# Question about wiring and setup to add to my HR34



## voltagexx (Jul 11, 2009)

This is probably a stupid question but I didn't see any solid answers to really find out what I needed to find out. I've currently got an HR34 as my only receiver (I also have an old HR20 that's not hooked up and is only being used to watch things recorded from my old place (this apartment already had an SWM setup so I couldn't use the HR20)).

Anyways I'm hoping to get something set up so I can watch my recorded programs on a second tv in another room, and I've never had that sort of setup so I'm very unfamiliar with it. I literally do not care if I didn't even get channels in the second room, though I'm sure that doesn't make any difference.
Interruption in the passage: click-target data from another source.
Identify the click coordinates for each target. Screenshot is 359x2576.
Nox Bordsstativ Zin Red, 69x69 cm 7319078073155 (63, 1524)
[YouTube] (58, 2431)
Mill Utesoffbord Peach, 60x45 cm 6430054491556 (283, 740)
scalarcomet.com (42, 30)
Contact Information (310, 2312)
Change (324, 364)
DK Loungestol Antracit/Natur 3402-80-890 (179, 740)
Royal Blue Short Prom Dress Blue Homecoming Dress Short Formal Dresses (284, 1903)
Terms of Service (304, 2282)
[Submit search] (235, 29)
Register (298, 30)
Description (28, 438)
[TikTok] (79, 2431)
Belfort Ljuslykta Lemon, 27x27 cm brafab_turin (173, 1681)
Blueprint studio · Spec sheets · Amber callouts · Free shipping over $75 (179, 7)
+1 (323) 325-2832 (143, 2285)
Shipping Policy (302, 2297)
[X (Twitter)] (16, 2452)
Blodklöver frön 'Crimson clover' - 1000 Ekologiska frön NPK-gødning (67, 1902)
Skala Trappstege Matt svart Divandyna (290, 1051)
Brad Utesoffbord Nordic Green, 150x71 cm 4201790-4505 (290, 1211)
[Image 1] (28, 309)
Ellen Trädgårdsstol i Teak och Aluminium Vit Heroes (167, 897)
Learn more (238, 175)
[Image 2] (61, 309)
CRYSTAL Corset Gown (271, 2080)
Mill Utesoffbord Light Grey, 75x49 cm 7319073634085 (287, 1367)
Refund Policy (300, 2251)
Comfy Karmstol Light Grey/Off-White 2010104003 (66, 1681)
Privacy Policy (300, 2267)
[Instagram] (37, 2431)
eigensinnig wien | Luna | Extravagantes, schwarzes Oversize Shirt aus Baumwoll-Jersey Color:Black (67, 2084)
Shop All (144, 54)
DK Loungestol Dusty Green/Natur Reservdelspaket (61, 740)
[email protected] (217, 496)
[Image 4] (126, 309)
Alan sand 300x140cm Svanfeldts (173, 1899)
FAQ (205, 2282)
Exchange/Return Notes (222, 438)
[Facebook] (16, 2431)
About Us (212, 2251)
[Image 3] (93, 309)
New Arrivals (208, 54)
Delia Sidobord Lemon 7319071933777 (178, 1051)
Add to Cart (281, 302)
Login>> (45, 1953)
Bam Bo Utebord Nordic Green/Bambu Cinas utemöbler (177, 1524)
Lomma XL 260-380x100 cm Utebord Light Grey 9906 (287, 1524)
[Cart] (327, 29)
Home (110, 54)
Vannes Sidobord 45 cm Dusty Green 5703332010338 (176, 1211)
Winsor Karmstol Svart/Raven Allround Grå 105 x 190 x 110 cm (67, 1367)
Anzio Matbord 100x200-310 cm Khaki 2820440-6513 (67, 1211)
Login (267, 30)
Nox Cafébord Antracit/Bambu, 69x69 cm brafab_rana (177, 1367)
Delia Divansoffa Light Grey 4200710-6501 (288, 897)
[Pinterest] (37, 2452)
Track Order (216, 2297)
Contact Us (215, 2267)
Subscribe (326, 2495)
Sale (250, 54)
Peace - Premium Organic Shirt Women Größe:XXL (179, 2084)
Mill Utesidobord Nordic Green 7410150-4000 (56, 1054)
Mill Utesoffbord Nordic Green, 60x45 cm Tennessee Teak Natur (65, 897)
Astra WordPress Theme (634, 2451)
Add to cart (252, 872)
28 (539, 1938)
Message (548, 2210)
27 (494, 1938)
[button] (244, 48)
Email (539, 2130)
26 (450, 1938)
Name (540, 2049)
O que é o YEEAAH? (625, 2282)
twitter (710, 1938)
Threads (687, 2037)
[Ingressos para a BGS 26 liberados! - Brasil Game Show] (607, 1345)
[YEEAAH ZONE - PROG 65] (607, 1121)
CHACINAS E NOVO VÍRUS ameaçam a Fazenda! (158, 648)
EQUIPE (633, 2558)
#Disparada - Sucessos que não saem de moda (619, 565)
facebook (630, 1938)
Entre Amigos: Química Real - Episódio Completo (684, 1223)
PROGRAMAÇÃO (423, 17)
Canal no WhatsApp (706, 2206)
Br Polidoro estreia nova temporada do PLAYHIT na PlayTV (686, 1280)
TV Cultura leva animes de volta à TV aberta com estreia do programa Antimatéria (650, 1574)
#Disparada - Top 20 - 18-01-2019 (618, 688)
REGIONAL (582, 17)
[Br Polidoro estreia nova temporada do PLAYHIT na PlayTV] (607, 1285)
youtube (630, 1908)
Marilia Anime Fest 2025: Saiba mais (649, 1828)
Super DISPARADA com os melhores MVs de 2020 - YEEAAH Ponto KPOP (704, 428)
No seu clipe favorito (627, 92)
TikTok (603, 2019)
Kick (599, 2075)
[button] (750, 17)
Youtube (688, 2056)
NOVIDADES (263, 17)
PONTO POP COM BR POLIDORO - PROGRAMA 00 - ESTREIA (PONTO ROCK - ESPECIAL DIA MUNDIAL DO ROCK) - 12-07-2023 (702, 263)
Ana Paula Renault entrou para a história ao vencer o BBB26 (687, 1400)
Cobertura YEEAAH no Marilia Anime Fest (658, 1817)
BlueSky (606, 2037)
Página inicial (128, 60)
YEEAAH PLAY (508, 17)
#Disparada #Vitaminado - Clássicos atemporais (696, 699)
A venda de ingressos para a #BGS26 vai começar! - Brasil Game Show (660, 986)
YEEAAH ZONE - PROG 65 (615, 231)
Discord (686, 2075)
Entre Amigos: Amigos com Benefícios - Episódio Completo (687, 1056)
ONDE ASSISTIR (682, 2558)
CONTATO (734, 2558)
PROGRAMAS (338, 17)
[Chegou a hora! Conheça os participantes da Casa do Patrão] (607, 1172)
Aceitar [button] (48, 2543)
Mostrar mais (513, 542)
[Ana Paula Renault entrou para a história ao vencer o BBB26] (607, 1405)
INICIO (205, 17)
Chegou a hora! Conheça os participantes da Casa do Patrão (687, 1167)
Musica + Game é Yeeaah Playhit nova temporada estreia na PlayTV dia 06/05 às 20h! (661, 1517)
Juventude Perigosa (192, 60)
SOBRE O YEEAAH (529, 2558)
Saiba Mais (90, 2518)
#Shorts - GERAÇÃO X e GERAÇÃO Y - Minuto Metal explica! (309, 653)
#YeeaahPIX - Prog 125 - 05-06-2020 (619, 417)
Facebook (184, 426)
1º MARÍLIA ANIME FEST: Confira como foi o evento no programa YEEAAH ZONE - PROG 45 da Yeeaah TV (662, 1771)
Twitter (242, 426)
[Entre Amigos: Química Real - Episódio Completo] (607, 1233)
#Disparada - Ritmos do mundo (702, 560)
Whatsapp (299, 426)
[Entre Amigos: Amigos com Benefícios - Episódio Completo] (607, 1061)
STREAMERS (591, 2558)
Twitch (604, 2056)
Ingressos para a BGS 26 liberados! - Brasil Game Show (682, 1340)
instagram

Just wanted to mention it just in case that could make any sort of setup easier since I only want to access the DVR recordings in the new second room.

Will I need a new receiver as I assume, or is there a way to rig it up where I could use the old HR20 somehow? And second, what sort of new wiring should I be expecting? Sorry if these questions are confusing...


----------



## jdspencer (Nov 8, 2003)

I'd suggest that you look into getting the C31 box for the second TV.
This is not a receiver, but allows the viewing from the HR34.
The HR20 could also be used in a Whole Home setup.


----------



## dettxw (Nov 21, 2007)

To use the HR20 in a Whole Home setup you'd need a DECA to interface the HR20's ethernet through the coax.


----------



## jimmie57 (Jun 26, 2010)

I believe that the only HR20 that has a problem with the SWM setup is the HR20-100. 

Even then it can be used with a bandstop filter in the line. I have seen a couple of diagrams with the arrangement for those.


----------



## veryoldschool (Dec 10, 2006)

jimmie57 said:


> I believe that the only HR20 that has a problem with the SWM setup is the HR20-100.


SWiM, NO problem.
DECA, needs a special configuration to power the DECA.

The HR20 might be able to be used for the OP, but the question is if the apartment has another one or two SWiM channels free for it to be used.


----------



## voltagexx (Jul 11, 2009)

Thanks for the help everyone. I was unfamiliar with the C31 but that does sound like something that would work for me, since I don't have to worry about the complaints people had about it not having its own tuner. 
Only problem is, I can't seem to find anywhere I could actually pick that up. I saw somewhere saying it was available for 39 bucks but I can't find it. I'm thinking maybe my best bet is to just call up DTV and have them send somebody out and discuss the options. I'm hoping not to have to pay much up front as a loyal customer, and I know I'll have the $6 a month extra charge.


----------



## carl6 (Nov 16, 2005)

voltagexx said:


> Only problem is, I can't seem to find anywhere I could actually pick that up. I saw somewhere saying it was available for 39 bucks but I can't find it.


I'm not sure they are actually out in the real world yet, other than test units. But they should be any day now. The $39 price was a mistake.

You might check www.solidsignal.com for availability and price if you can't get one from DirecTV directly. Having DirecTV "send someone out to discuss options" probably isn't an option - they will send an installer with a specific work order to install a specific item.


----------